Reducing falls IS NOT GOOD ENOUGH! You need to prevent them entirely.
Survivors want full recovery; WHY THE FUCK AREN'T YOU DELIVERING THAT?
Home-based stroke program reduces falls, improves mobility
A multidisciplinary(Useless big word, you're just trying to make it sound important!), home-based intervention significantly reduced fall rates in community-dwelling stroke survivors, achieving a 33% decrease in falls over 12 months compared with usual care.
Improvements in mobility, balance, self-efficacy, and community participation suggest that tailored exercise, home hazard reduction, and goal-directed coaching can meaningfully enhance recovery and safety for ambulatory post-stroke patients.
The findings were published in the BMJ.
“More than twice as many people with stroke have falls compared with the general older population, and they are also likely to be repeat fallers,” said lead author Lindy Clemson, University of Sydney, Sydney, Australia. “Falls after stroke can lead to serious injury and hospitalisation, delaying recovery and rehabilitation, and jeopardising long-term health and wellbeing. The decrease we saw in the rate of falls among people receiving the active intervention program was underpinned by worthwhile improvements in their mobility, balance, community participation, and self-efficacy.”
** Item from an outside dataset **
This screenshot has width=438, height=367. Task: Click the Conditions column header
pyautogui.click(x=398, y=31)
The study enrolled 370 adults aged >50 years who were within 5 years of a stroke and able to walk 10 metres with or without an aid. Participants were randomised to either usual care or a 6-month, 3-part intervention program delivered by a physiotherapist and an occupational therapist working together, via a series of 10 home visits and follow-up phone calls. The individualised program encompassed 3 components: (1) habit-forming exercise to improve balance and strength, embedded into daily activities, based on the Lifestyle integrated Functional Exercise (LiFE) program; (2) fall hazard reduction focused on adapting the home environment and encouraging protective behaviours to reduce risk; and (3) coaching participants towards a goal for mobility outside the home, such as walking in the park, a shopping trip or using public transport.
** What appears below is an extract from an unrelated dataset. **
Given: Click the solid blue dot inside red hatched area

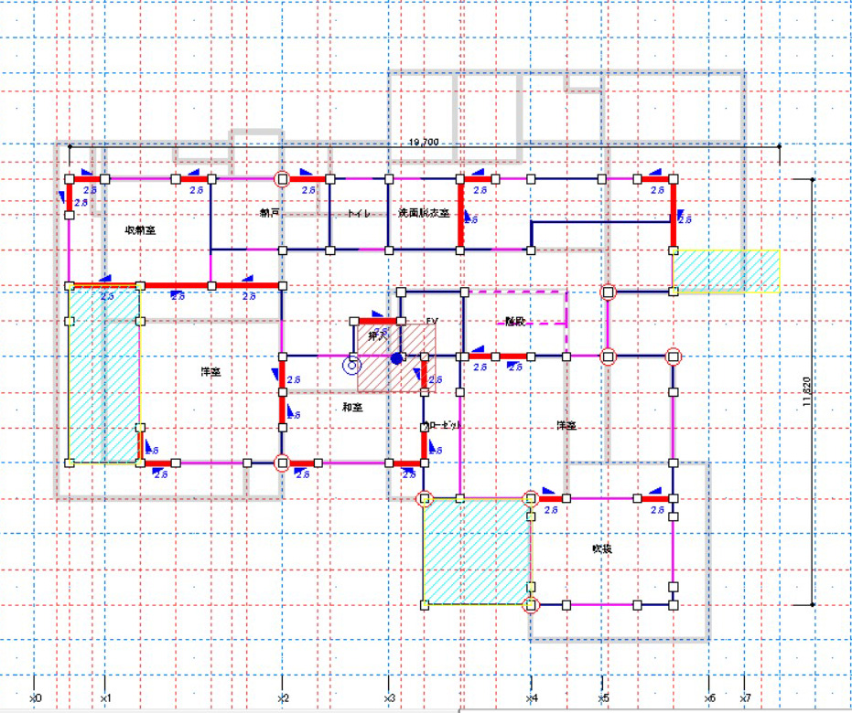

After 12 months, the intervention group experienced a 33% reduction in the rate of falls compared with usual care (P = .02). While the proportion of participants experiencing a fall did not differ significantly, those in the intervention group showed meaningful improvements in self-efficacy, mobility, balance, and community participation, indicating enhanced confidence and functional independence.
“By focusing on stroke survivors living in their communities and testing an intervention delivered in the home, we’ve ensured the intervention reflects something that can readily be implemented,” Catherine M. Dean, Macquarie University, Sydney, Australia. “We believe our world-first finding could help reduce the global burden of falls after stroke.”